Irate letter-writer challenges the payday loan industry

I am offering the Avalanche-Journal, creator of the Savvy Shopper, a golden opportunity to deliver on its aspirations of serving the local public by providing pertinent education, in this case the subject of Payday Loans.

 

Loan charges

My inquiries among local outlets reveal that payday lenders can charge between $21 and $25 for a $100 loan, payment due by the borrower’s next payday. That’s 21-25 percent interest over the term of the loan. (What other way can a businessman turn $100 into $125 in less than a month?) The equivalent in terms of APR is too stratospheric for me to calculate.

 

Interest rates

The Avalanche-Journal addresses the issue of high payday loan interest rates in a Jan. 13 editorial: “Educating consumers as to why they shouldn’t make bad financial decisions is a better investment than regulations that protect them without addressing their ignorance.
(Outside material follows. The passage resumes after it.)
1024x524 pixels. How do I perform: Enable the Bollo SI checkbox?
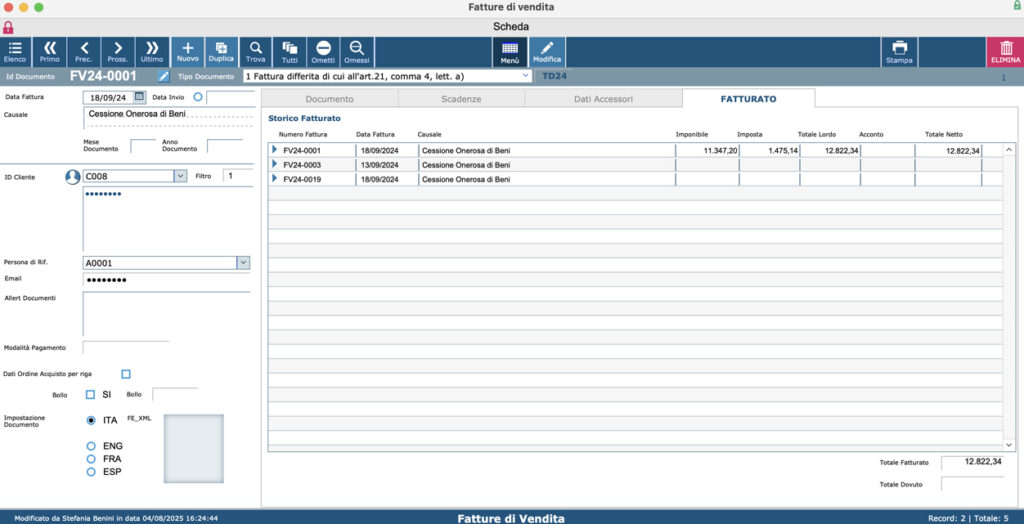90,395
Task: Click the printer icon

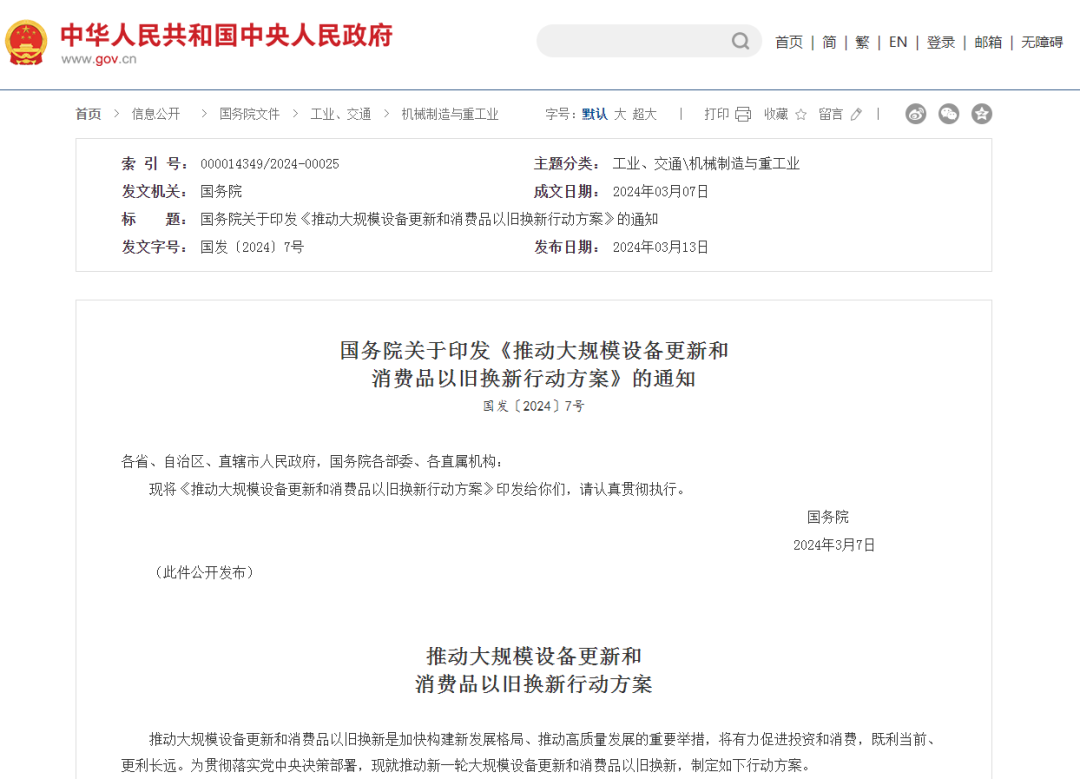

Knowledgeable individuals always make better decisions for themselves than any army of enlightened technocrats could make for them.”

 

Publish the interest rates

If the editors are sincere in their assessment of the problem, let them publish the interest rates payday lenders charge. This will give persons in need of loans a good advance idea of what the cost will be for using payday loan services, improving the likelihood of sensible decisions. Surely the editors will not be unwilling to use the Avalanche-Journal to take this small step in contributing to consumers’ education, if they truly believe lack of education is the problem.

 

It’s expensive

Meanwhile, payday lenders’ policies exemplify the adage “It’s expensive to be poor.”